Quel est votre secret pour rester aussi vaillante ?
Tu sais ce qui nous sauve ? Ne haïr personne. Je ne sais pas ce qu’est la haine et je ne veux pas le savoir. La haine, c’est un poison. Je ne pourrais même pas faire de mal à une mouche. Tout ce qui a besoin de respirer sur terre, laisse-le respirer ! Quand on m’a récemment interrogée sur le début du jubilé à Rome, j’ai dit que la « Porte sainte » se trouvait dans mon cœur qui ne hait personne. Je n’éprouve même pas de haine contre les nazis, juste de la peine. Quand quatre membres des jeunesses hitlériennes à Auschwitz nous ont craché dessus alors que nous étions nues pendant la désinfection pour les poux, je me suis juste tournée vers eux et j’ai agi comme l’aurait fait ma mère en disant : « Les pauvres, ils ne savent pas ce qu’ils font. » Ce sont eux qui ont perdu leur humanité, pas moi. Même nue devant un soldat allemand, je n’ai jamais ressenti de honte.
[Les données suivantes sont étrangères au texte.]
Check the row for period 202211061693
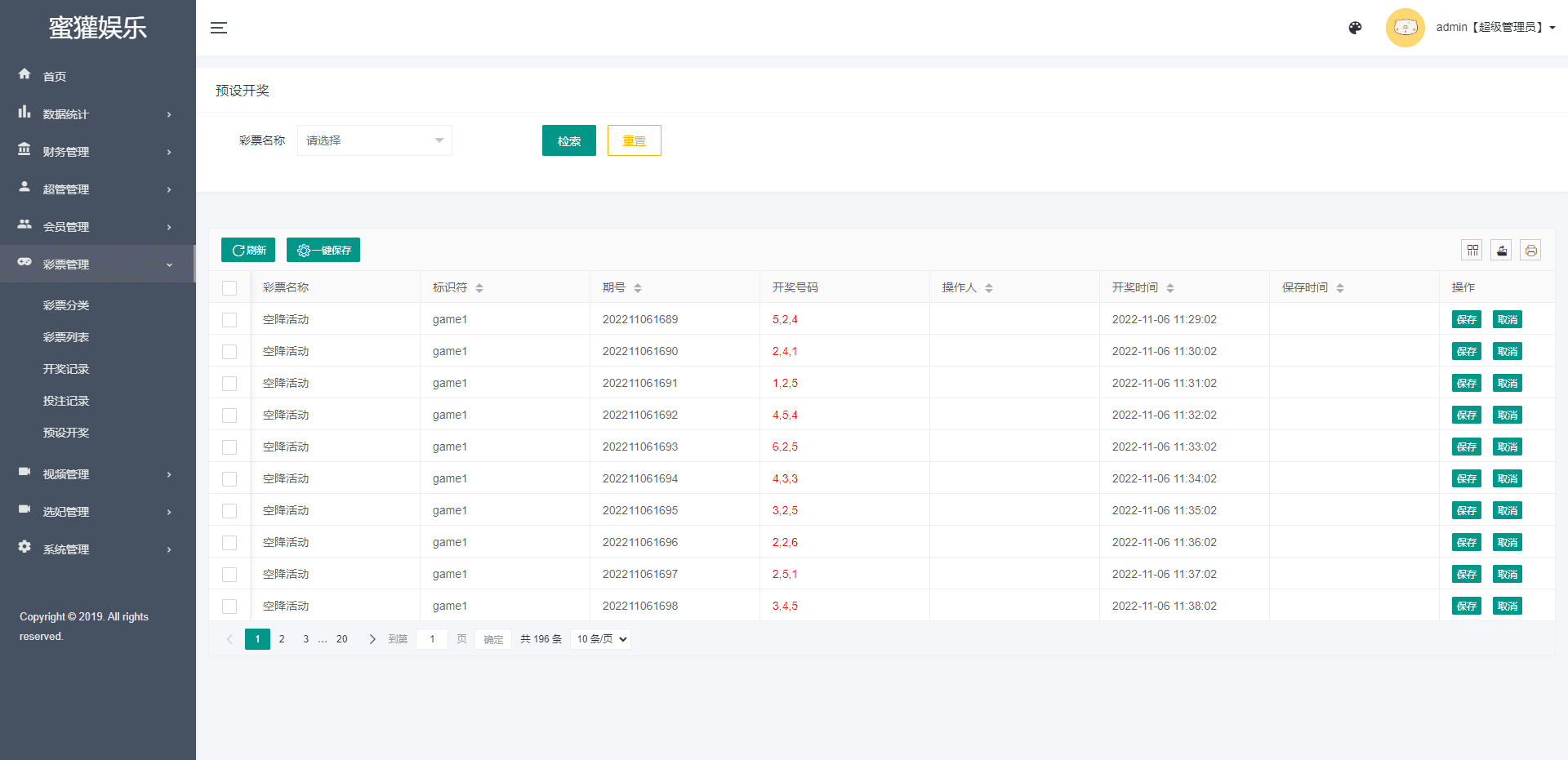Image resolution: width=1568 pixels, height=760 pixels. (x=229, y=447)
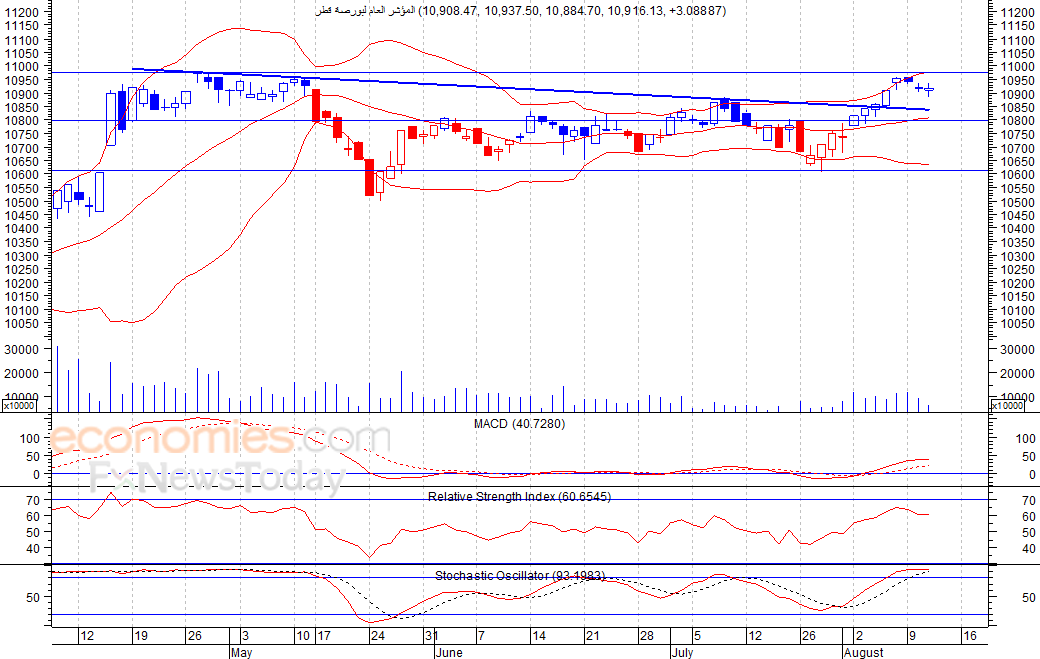Click the chart title with index prices
Screen dimensions: 1040x659
[521, 11]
Vous dites même éprouver de la peine pour Dieu et pour ce que l’on fait en son nom…
Je me rappelle avoir été frappée en arrivant aux camps, et j’ai vu inscrite sur la boucle de ceinture des Allemands cette expression : « Gott mit uns » (« Dieu est avec nous »). Ma mère, elle, levait les yeux au ciel tous les jours et priait Dieu, du matin jusqu’au soir. Et j’arrive à Auschwitz et je me suis demandé : « Dieu est-il vraiment là ? » Comme si Dieu était tombé aussi bas. Comment ces assassins pouvaient-ils porter son nom, comme cela, à leur ceinture ? J’avais 13 ans, cela m’avait alors profondément choquée. Le nom de Dieu a toujours été insulté et utilisé pour tuer des millions de personnes. Pauvre Dieu, j’ai de la peine pour lui.
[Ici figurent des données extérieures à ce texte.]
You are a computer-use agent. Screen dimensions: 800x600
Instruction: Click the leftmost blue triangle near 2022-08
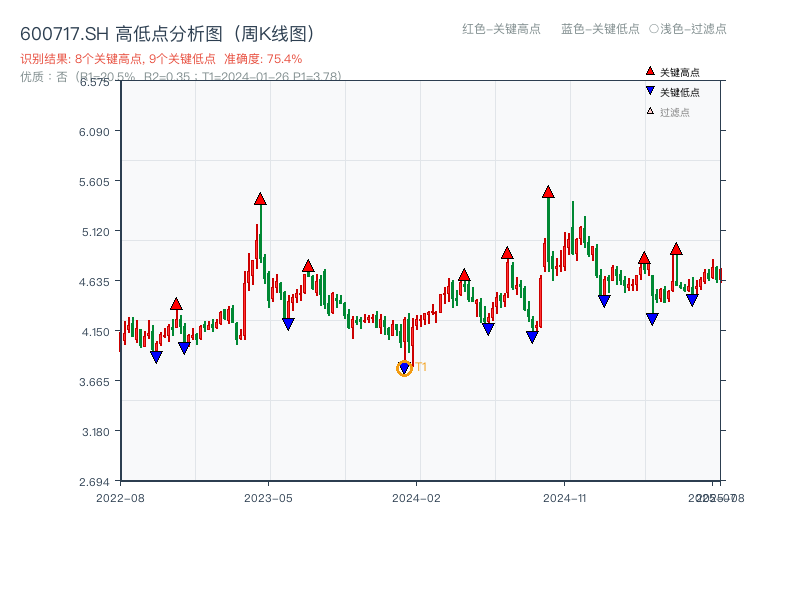(157, 355)
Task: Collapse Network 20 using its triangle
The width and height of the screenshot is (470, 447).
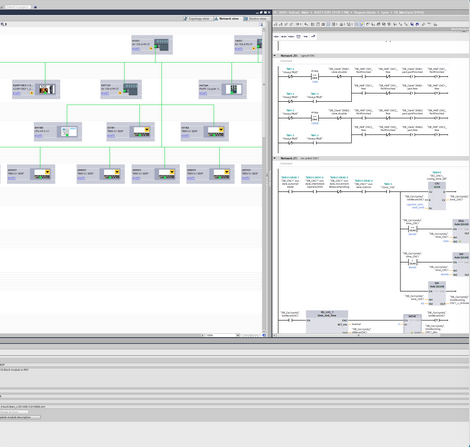Action: click(x=275, y=56)
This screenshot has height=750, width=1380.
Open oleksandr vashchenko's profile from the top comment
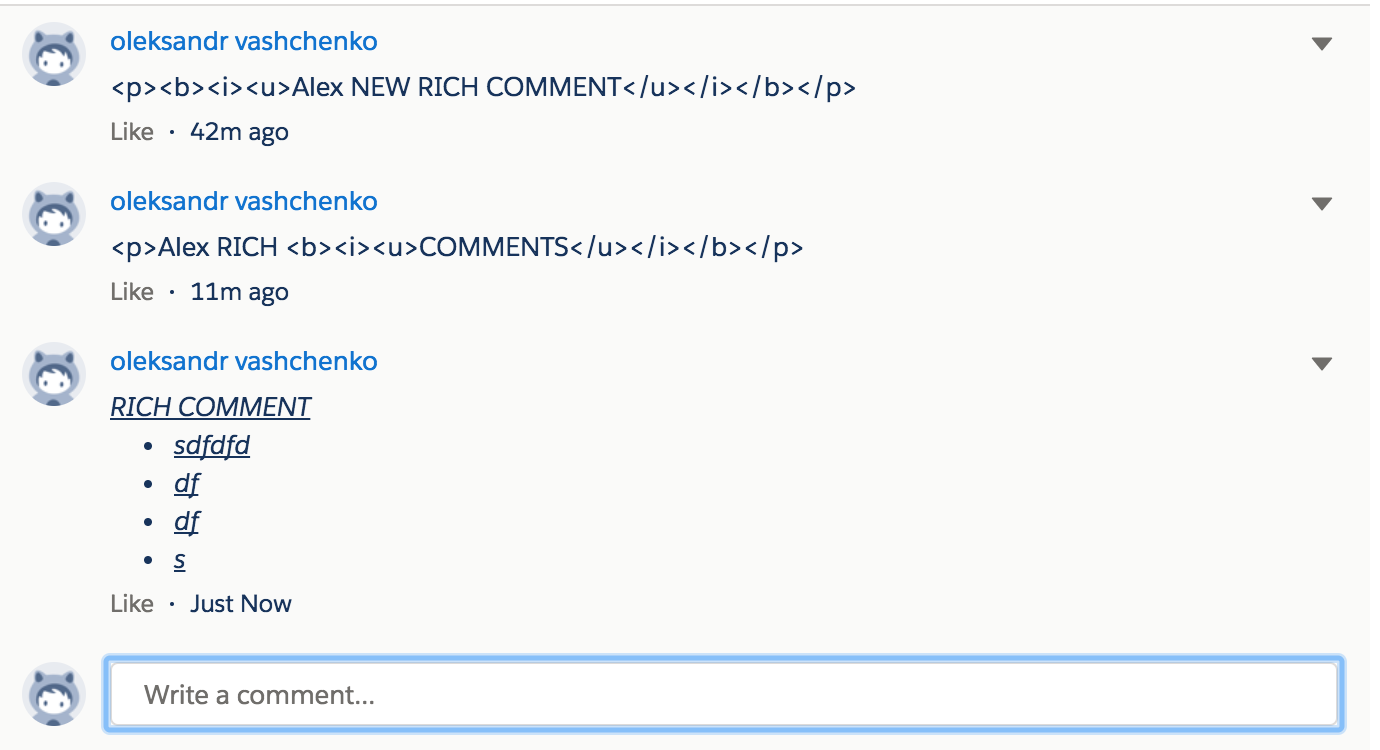[x=243, y=41]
Aujourd’hui, vous considérez-vous comme un témoin de l’humanité ?
Oui, c’est ainsi que je me vois. Je suis témoin depuis la sortie de mon tout premier livre, en 1959, et je n’ai jamais arrêté. Aujourd’hui encore. Je continuerai aussi longtemps que je le pourrai. Par devoir moral. C’est lourd, mais, quand j’entre dans une école, je croise un professeur qui me dit : « Mme Bruck, vous vous souvenez d’être venue dans mon école quand je n’étais encore qu’un enfant ? » Maintenant, c’est un professeur et il enseigne d’une manière différente, il apporte quelque chose en plus. Je ne crois pas, comme la sénatrice Liliana Segre [elle aussi survivante de la Shoah, NDLR], que tout sera oublié, que plus personne ne se souviendra de tout cela. Je n’y crois pas. Je le mesure à la montagne de lettres que je reçois.
Dans votre « lettre à Dieu » en conclusion du livre Le Pain perdu (Éditions du sous-sol), que lui demandez-vous en particulier ?
Je ne lui ai demandé qu’une seule fois quelque chose : conserver la mémoire. La mémoire, c’est ma maison. Là où vivent tous les morts, où réside tout ce que j’ai vécu et où je vis moi aussi. La mémoire est d’une importance capitale, c’est la vie. En conservant la mémoire, tant que je vis, je me refuse à céder face à l’oubli.